Shia LaBeouf has credited actor Zack Gottsagen with re-igniting his love of acting.
The Transformers star , who found fame on the Disney channel as a young teen in the early 2000s, has more recently been in the press for his difficult reputation than the quality of his screen work.
Public drunkenness and poorly-judged performance art had led many to write him off, but he now says his latest film, The Peanut Butter Falcon, has changed all that.
And the 33-year-old says it's all thanks to the film's lead star.
LaBeouf told Sky News: "My little kid was dead. I wasn't in love with this no more when I met him. It's like going on a roller coaster for the first time, he turned my spark back on."
He says he "prays" to work with newcomer Gottsagen again but admits he may have his work cut out as the young actor has already been snapped up for several projects following his feature film debut.
A take on the Mark Twain fable, The Peanut Butter Falcon tells the story of down-on-his-luck fisherman Tyler (played by LaBeouf) and runaway youngster Zak (played by Gottsagen) as they travel the American South on a raft.
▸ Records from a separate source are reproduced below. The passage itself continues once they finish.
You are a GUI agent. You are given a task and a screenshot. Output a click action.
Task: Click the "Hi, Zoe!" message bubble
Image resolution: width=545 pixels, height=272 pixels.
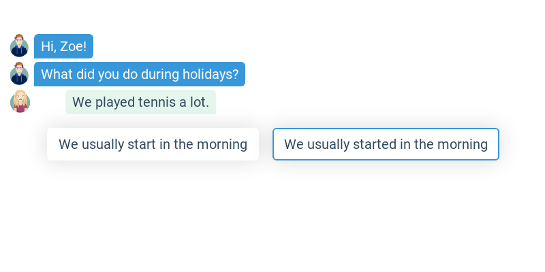63,46
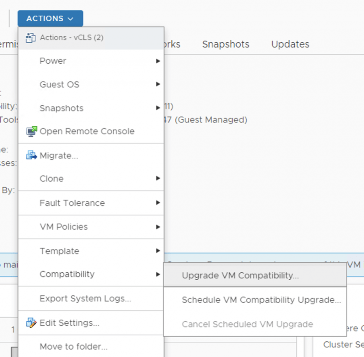Viewport: 364px width, 357px height.
Task: Expand the Guest OS submenu
Action: coord(59,85)
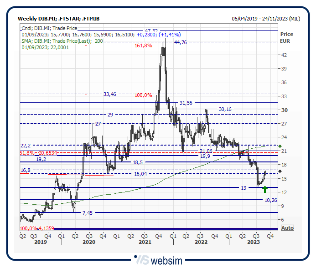Screen dimensions: 316x267
Task: Click the 10,26 support level label
Action: tap(271, 200)
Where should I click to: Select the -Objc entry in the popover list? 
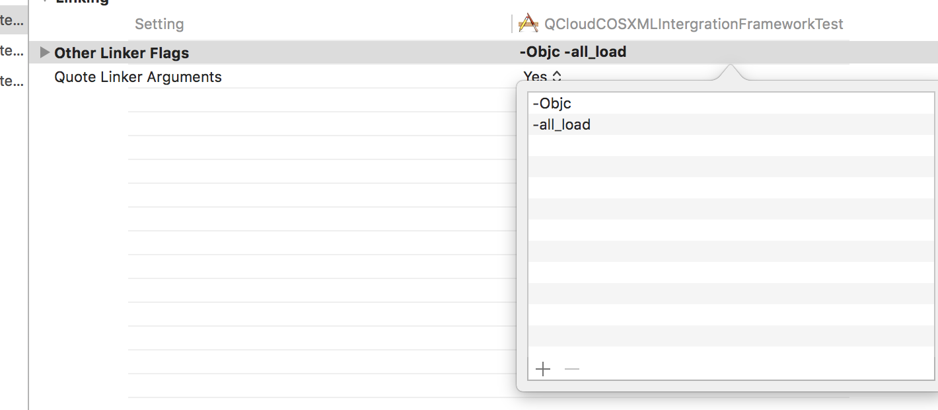(731, 103)
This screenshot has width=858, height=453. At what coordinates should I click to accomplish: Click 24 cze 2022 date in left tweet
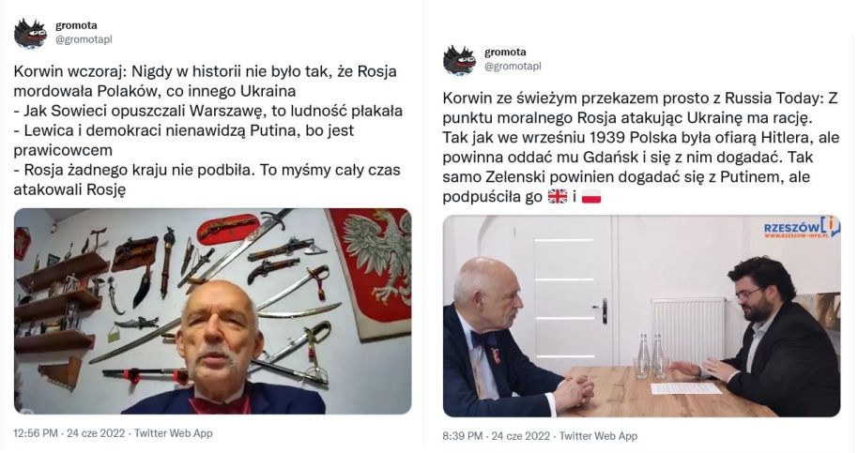tap(96, 433)
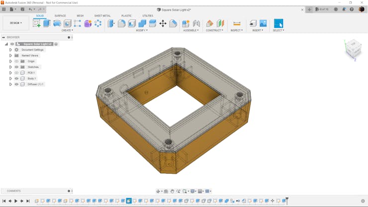Open the Modify menu
Viewport: 368px width, 207px height.
click(142, 30)
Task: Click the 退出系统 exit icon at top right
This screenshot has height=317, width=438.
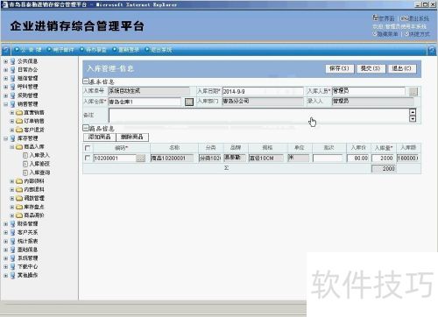Action: point(404,18)
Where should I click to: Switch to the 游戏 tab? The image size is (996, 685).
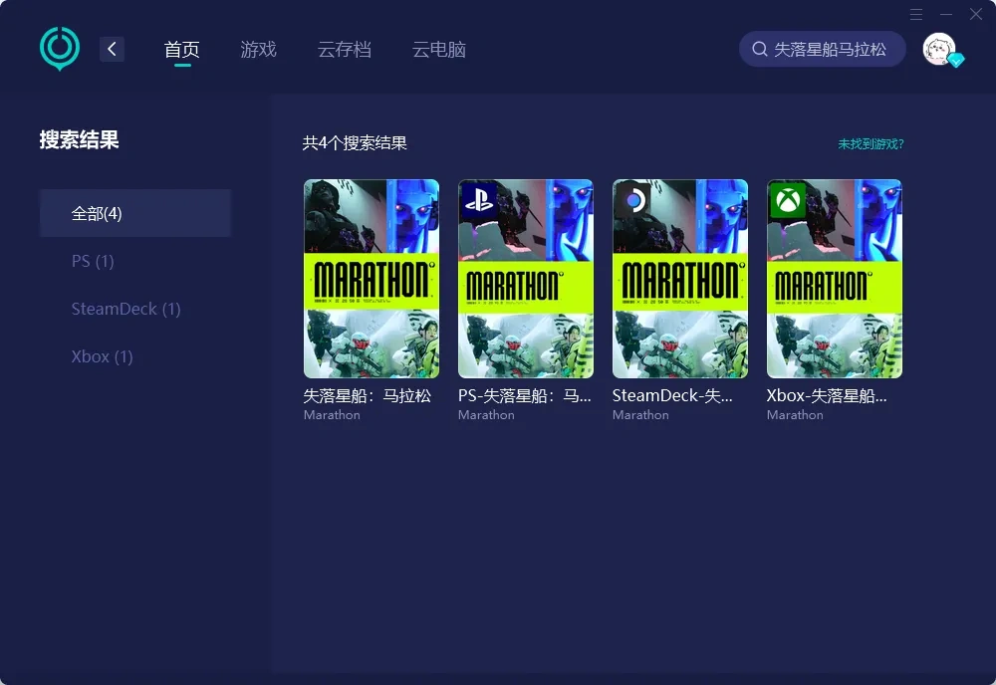258,49
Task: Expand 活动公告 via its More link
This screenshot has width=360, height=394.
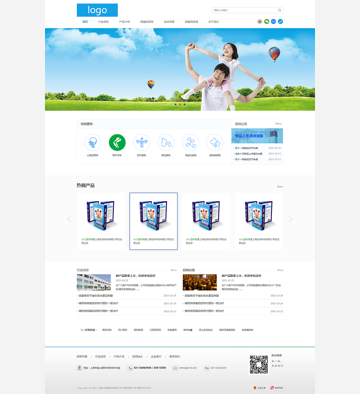Action: pyautogui.click(x=278, y=124)
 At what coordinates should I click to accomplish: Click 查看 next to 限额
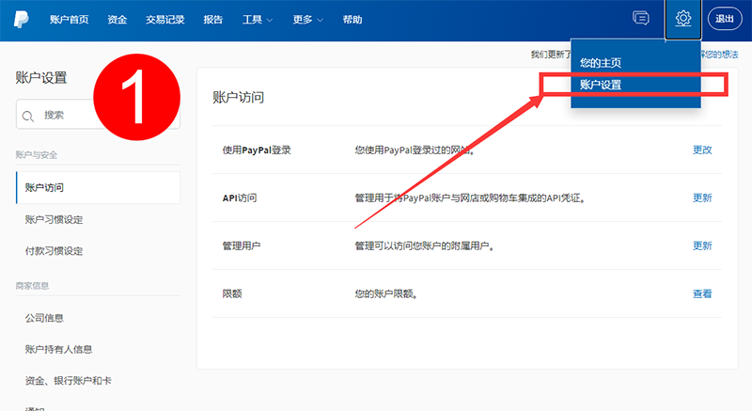point(702,293)
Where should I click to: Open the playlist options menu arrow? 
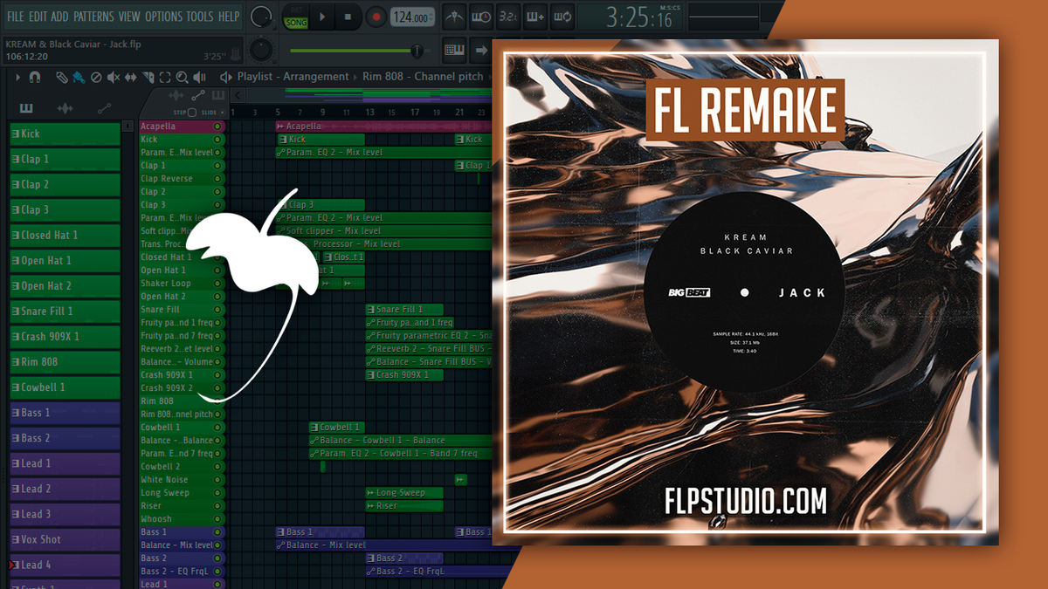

The unlikely pair are on a mission to make Zak's dream of becoming a professional wrestler a reality.
The movie's lead role of Zak was written especially for Gottsagen - who has Down Syndrome - by co-director and co-writer Tyler Nilson and Michael Schwartz.
Dakota Johnson also stars, playing a care home worker trying to track Zak down, before ultimately joining in with the adventure.
Gottsagen describes Johnson as "a sister", while LaBeouf sees her as a more of a motherly figure.
LaBeouf explains: "There's not a huge separation between role and character for any three of us. I am still trying to figure it out, Zack's the most stable one of the bunch.
"He's a galvanizer. He's like the disco ball we all dance around."
Zack readily agrees, adding "I'm fun, we had a very good time together the three of us".
LaBeouf has been working in the industry for over 20 years, but he insists it's 34-year-old Zack who has taught him new skills rather than the other way around.
And with a second film just around the corner it seems like the perfect time for his skillset to be expanding.
Honey Boy, which premiered at Sundance Film Festival earlier this year, has been described as his "passion project" and is receiving positive reviews from critics.
Written by and starring LaBeouf, it depicts his childhood growing up with an abusive alcoholic father.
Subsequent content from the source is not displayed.